It’ll comfortably crack the ton, if the parallel twin engine is in good nick. And in the States, you can pick up a good one for around a couple of grand.
This lovely resto-mod is from Australia, though, where the Honda CB350 is something of a rarity. It’s from Sixty-Six Motorcycles, who have just moved their shop from Perth to the slightly cooler climate of Fremantle on the coast of Western Australia.
But the red tank didn’t make the cut, so this 1971 CB350 is now called ‘The Black.’ And it’s all the better for it—a tight, compact build that didn’t break the bank.
Sixty-Six have built a few small Hondas in the past, so they know how to make them sing. “Our head mechanic Paul races a very quick CB350 in the local Historics class. He knows the motors inside out, and knows how to make them handle well beyond their intended purpose.”
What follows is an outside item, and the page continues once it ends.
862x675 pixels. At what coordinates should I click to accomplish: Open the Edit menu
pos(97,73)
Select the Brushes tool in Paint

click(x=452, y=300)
The air-cooled motor now breathes through K&N filters, with rejetted dual Keihin carburetors for smooth running. Exhaust gases exit via 18-inch reverse cones: “A first for us on a small bike, we normally opt for 12-inch shorties,” says Peter. “The extra baffling produces a tasteful rumble, but it’s not loud enough to piss off the neighbors.”
Sixty-Six wanted to maintain the integrity of the original classic, so they’ve rebuilt rather than discard the drum brakes. The aluminum surfaces on the braking drum (and fork legs) have been vapor blasted, and the wheel hubs powder coated.
Other upgrades include stainless steel fenders, indicators from Posh, Tarozzi rearsets, and a vintage-style Daytona headlight and gauge combo. “It helps elongate the look of the bike. Originally we tried a Bates light, but this one is far more complementary. The billet style head light ears work with the exposed fork springs.”
The rear shocks are from highly regarded Australian maker Gazi, with soft springs and light damping. “They work in harmony with the front end, providing confidence-inspiring cornering and braking,” says Peter. “As much as can be had with drum brakes!” The tires are Avon AM26 Roadriders—a good mix of modern performance and classic looks.
The riding position is unapologetically lean-forward, but the seat cushioning is ample. (“The bike is actually very comfortable on a long ride.”)
It’s usually the CB750 that gets all the attention on the custom scene, but we’d take a CB350 any day. It’s better value, easier to throw around and has plenty enough power for tight city streets—what’s not to like?